### Collected data
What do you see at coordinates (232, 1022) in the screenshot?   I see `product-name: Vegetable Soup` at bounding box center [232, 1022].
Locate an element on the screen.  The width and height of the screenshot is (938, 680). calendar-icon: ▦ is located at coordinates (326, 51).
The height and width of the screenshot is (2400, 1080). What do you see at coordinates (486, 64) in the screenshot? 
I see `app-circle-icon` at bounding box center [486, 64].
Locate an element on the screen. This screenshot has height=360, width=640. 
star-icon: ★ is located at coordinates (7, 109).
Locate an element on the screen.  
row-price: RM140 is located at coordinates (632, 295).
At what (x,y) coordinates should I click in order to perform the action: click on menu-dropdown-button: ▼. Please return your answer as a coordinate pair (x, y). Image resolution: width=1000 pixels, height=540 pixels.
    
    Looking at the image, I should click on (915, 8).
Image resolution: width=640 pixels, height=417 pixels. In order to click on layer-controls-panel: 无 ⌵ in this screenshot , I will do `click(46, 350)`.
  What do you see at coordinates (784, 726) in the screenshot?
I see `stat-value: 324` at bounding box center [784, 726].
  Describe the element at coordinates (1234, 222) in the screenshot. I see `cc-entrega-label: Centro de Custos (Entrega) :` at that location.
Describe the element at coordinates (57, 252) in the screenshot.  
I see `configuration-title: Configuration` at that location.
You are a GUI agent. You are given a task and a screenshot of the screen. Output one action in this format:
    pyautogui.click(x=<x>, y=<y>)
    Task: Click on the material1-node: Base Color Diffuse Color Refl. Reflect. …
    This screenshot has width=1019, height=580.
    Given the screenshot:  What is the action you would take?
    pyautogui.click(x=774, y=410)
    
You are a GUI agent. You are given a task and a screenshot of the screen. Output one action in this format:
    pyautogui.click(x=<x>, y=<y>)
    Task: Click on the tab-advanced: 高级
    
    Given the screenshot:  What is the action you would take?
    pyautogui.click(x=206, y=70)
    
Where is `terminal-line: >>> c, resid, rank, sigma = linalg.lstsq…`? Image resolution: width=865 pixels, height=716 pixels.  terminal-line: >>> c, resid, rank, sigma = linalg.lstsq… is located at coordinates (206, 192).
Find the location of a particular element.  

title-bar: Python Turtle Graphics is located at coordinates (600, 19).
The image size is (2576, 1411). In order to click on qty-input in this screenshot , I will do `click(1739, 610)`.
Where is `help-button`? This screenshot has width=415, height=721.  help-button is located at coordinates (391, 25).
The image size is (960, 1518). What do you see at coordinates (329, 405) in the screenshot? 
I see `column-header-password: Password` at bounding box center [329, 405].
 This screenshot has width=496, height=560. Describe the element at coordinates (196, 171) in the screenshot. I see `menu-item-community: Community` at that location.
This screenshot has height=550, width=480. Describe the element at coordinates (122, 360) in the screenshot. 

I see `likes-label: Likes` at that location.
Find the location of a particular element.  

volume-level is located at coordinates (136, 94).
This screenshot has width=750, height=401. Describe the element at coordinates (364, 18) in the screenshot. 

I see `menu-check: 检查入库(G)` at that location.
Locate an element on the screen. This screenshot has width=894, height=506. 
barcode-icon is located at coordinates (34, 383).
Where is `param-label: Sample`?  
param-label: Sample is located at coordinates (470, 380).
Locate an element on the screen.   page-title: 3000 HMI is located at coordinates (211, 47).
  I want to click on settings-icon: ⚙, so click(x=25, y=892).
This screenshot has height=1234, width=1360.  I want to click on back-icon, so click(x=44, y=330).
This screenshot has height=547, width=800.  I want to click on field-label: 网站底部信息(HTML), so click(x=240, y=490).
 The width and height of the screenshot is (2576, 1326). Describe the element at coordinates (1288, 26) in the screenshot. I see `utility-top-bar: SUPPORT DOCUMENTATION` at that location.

### Exercise directions
Locate each line in the data above that contains the string "pyautogui", and copy every such line. Case counts.

### Result for this task
    pyautogui.click(x=<x>, y=<y>)
    pyautogui.click(x=774, y=410)
    pyautogui.click(x=<x>, y=<y>)
    pyautogui.click(x=206, y=70)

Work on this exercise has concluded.